--- Start of AVAILABLE DATA ---
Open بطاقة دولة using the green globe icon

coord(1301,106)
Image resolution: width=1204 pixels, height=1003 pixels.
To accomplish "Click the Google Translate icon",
--- End of AVAILABLE DATA ---
--- Start of AVAILABLE DATA ---
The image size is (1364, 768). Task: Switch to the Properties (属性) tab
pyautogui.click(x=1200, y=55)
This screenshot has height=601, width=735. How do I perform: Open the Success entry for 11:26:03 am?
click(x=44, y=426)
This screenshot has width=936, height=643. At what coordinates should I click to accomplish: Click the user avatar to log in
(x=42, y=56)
--- End of AVAILABLE DATA ---
--- Start of AVAILABLE DATA ---
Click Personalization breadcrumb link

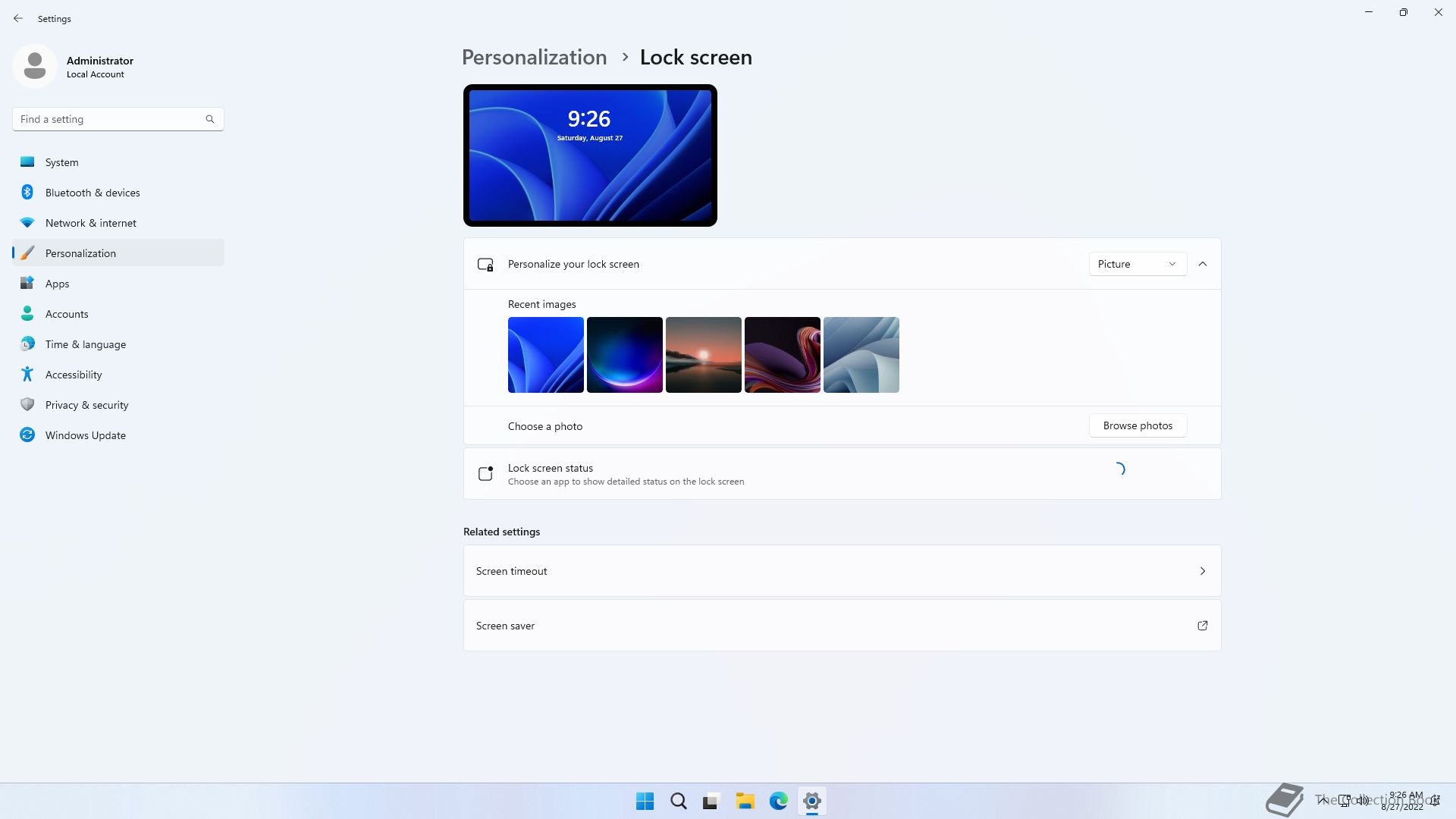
--- End of AVAILABLE DATA ---
## [SHORT PROBLEM]
Rewrite the listing from the line with "The image size" to the line with "(x=42, y=56)", substituting "position" for "coordinates" and changing nothing else. Return only those lines.

## [CORRECT OUTPUT]
The image size is (1364, 768). Task: Switch to the Properties (属性) tab
pyautogui.click(x=1200, y=55)
This screenshot has height=601, width=735. How do I perform: Open the Success entry for 11:26:03 am?
click(x=44, y=426)
This screenshot has width=936, height=643. At what position should I click to accomplish: Click the user avatar to log in
(x=42, y=56)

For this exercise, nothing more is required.